What the show lacks is real drama. Real tension. Real dilemmas you can care about. Certainly this week it’s a more entertaining watch, but that’s partly because it’s less irritating, whereas it should be because it’s more emotionally engaging, aor more adventurous with its storytelling. It’s funnier sure, but it’s not supposed to be just a sit-com. Is it?
So, definitely a step in the right direction but still not bewitching enough.
SELF-CENSORSHIP Janet’s boss says that India’s advertising pitch about the versatility of mustard includes using the condiment as toothpaste, moisturiser and thrush cream. Later, when India holds the actual presentation, she has some willing test subjects demonstrating mustard’s use as toothpaste and moisturiser… but thankfully not thrush cream. We’ll leave that kind of thing to Misfits, eh?
BEST AARON MOMENT During the Hot Or Not? game in the shop, Aaron takes a shine to a middle-aged bloke who clearly doesn’t get the thumbs up from Jude. “If I do this, he looks a bit like Gerard Depardieu.”
THE NAME GAME Gerry’s band is called NotNowKato, which is presumably a reference to the Pink Panther films, except the Cato in them (Inspector Clouseau’s karate-kicking manservant) is spelt with a “C”. Apart from in A Shot In The Dark, where it is a K.
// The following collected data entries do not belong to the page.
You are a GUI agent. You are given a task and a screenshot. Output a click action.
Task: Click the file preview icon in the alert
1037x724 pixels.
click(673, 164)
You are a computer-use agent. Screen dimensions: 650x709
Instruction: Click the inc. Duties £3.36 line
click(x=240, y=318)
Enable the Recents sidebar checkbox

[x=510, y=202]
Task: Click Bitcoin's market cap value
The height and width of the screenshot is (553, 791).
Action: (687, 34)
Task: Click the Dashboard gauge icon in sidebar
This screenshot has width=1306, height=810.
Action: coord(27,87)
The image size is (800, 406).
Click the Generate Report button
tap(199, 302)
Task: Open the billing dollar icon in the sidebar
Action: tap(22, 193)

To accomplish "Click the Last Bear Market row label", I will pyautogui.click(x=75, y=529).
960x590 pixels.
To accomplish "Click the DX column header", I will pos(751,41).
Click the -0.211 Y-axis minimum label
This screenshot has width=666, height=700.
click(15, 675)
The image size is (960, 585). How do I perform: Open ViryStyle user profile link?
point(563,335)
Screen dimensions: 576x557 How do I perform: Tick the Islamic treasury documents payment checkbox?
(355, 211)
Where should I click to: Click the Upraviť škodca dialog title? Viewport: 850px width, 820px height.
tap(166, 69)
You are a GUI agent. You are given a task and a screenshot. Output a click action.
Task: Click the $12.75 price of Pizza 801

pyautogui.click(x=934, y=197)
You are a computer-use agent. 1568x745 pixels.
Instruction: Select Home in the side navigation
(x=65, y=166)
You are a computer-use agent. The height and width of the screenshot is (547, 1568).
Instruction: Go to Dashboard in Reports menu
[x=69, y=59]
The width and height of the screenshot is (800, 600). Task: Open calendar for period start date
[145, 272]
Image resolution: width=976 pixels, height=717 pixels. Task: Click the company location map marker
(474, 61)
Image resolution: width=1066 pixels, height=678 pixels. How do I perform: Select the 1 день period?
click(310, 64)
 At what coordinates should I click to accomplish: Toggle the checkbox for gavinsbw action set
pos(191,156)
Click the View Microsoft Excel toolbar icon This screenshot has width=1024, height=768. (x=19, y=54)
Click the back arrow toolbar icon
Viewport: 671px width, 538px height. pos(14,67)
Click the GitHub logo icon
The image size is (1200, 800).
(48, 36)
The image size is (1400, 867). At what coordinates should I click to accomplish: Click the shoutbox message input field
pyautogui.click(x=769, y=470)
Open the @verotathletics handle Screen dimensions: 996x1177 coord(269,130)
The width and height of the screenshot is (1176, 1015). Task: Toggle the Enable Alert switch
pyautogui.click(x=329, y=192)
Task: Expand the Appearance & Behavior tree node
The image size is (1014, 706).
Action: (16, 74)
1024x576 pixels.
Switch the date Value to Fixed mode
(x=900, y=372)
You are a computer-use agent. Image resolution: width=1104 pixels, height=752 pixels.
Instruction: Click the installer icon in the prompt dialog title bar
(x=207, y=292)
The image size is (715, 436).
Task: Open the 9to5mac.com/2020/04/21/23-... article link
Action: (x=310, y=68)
WITCH LORE With India leaving the Kensington Coven it makes you wonder what powers a lone witch has? Or, indeed, what powers a coven with only three members has? Are they powerless? Are there single, desperate, lonely witches out there looking for covens? Is there an internet coven-matching service? These are ideas it might be fun to explore. Also, do full covens have any limits on their powers? The Camden coven seem to Switch at the drop of a pointy hat. It’d be nice to know what the rules are, if any.
MOST BIZARRE LINE OF THE WEEK “I’m not a bad person. I take my mum to church. She’s gotta wear a nappy.”
RECIPE OF THE WEEK Goat’s Head Soup, aka Mannish water, is actually a delicacy in Jamaica, and doesn’t really have much to do with Wiccan culture. It is, however, the name of a Rolling Stones LP that was recorded in Jamaica.
BEST LINE Grace: “This trouser suit makes me feel like I actually have a cock.”